Fundamental questions about liberty, detention and a president’s wartime authority have captivated the Supreme Court since the Sept. 11, 2001, terrorist attacks.

“It’s a very delicate balance, the system of checks and balances in the U.S. Constitution,” said Jon Eisenberg, a lawyer who’s challenging the Bush administration’s use of warrantless wiretapping. “The terrorist threat continues to this day. If the president has the power to break the law during this time of national security at the expense of civil liberties, it’s endless.”

The Supreme Court typically hears about 75 cases each term. So far, it’s accepted 45 for review.

On Thursday, the Obama administration took steps to blunt a potential Supreme Court review of the Chinese Muslim case.

Solicitor General Elena Kagan disclosed that as many as 12 of the captives, members of China’s Uighur ethnic minority, could be transferred to the Pacific island nation of Palau. An additional four are already in Bermuda, potentially allowing the court to conclude that there’s no longer any pressing Guantanamo Bay controversy to resolve.

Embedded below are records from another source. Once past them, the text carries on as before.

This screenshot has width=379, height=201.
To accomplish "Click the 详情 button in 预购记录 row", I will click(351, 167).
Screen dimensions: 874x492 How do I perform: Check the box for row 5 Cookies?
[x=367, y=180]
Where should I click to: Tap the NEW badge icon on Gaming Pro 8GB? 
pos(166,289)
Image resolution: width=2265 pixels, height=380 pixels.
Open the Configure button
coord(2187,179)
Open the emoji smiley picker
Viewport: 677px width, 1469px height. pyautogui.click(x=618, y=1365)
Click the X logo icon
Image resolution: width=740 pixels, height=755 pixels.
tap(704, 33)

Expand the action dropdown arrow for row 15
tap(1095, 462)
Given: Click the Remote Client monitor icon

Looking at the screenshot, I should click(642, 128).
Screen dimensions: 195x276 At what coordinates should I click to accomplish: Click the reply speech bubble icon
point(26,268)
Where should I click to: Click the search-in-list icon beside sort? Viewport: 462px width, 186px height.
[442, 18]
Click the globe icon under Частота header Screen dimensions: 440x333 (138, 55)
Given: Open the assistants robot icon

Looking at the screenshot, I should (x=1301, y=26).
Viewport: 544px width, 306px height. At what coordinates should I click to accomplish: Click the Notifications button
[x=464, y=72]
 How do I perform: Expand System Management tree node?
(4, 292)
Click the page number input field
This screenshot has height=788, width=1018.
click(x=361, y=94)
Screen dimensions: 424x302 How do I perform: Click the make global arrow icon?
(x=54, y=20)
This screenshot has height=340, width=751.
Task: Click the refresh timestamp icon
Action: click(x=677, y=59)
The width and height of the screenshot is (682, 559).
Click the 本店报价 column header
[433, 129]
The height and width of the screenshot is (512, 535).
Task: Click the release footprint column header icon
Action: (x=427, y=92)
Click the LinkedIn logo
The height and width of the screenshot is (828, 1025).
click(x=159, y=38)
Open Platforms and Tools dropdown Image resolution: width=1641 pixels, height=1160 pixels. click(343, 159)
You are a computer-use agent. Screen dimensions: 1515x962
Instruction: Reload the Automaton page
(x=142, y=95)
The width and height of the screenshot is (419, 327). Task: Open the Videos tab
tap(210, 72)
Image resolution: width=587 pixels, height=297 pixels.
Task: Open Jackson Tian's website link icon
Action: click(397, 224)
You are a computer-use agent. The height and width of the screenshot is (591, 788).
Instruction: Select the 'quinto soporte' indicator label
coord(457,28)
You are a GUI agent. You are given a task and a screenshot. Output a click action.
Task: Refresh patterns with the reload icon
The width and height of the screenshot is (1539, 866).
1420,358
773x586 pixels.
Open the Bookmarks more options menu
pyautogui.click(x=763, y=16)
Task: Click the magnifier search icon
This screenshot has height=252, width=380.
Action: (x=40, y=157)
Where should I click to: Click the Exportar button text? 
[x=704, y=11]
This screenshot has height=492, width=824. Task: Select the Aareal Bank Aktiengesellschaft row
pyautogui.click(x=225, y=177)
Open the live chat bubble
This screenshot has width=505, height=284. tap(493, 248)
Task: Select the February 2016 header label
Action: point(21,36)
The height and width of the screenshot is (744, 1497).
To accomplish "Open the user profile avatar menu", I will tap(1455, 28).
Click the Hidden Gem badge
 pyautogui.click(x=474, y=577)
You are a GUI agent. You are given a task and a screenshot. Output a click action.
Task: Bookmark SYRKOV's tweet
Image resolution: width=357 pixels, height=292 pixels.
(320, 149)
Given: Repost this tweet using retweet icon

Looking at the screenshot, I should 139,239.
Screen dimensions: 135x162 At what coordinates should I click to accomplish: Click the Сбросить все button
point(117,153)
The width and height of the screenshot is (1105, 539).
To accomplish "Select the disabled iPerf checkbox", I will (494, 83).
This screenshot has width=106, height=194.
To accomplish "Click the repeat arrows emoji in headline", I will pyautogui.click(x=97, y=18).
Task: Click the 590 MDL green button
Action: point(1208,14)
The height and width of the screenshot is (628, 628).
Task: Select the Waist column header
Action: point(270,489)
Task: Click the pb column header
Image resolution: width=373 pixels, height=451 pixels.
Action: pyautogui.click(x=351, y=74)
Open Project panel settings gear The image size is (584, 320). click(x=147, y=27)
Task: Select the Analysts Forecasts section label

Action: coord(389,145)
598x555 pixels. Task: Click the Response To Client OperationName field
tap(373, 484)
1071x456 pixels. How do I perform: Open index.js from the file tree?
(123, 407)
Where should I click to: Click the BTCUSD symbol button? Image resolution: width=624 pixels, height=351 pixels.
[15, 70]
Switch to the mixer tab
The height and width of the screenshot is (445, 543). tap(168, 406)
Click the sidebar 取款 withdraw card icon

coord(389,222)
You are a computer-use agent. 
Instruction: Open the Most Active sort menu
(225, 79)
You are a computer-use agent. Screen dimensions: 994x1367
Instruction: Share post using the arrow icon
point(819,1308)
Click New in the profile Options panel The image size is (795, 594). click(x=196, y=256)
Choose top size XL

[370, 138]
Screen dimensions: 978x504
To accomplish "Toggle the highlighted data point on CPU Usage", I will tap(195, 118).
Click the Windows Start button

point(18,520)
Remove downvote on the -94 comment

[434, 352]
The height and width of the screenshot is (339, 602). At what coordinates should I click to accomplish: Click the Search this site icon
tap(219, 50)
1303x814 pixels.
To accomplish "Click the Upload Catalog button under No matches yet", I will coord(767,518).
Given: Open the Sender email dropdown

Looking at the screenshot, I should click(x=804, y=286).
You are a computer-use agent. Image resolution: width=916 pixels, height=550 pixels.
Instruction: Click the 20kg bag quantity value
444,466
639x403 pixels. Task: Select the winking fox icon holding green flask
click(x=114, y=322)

The potential release of nearly all the Uighurs from U.S. custody could allow the justices to put off until another day the fundamental dilemma that the Uighurs case poses. That question is whether judges can order a Guantanamo detainee to be released after he’s successfully challenged his imprisonment.

Whichever cases come up also will spotlight the court’s newest justice, former federal prosecutor and trial Judge Sonia Sotomayor, and underscore how the Obama administration has embraced the Bush administration’s aggressive post-Sept. 11 policies, which it justified in what once was called the “war on terrorism.”

Obama, for instance, has followed Bush’s lead in wanting to keep secret certain photos that show abusive treatment of Iraqi prisoners. The administration argues that the photos should be exempt from the Freedom of Information Act because their release would inflame certain populations and put U.S. troops at risk.

“These are photos that show, I think everyone agrees, profound government misconduct,” said Jameel Jaffer, an attorney with the American Civil Liberties Union.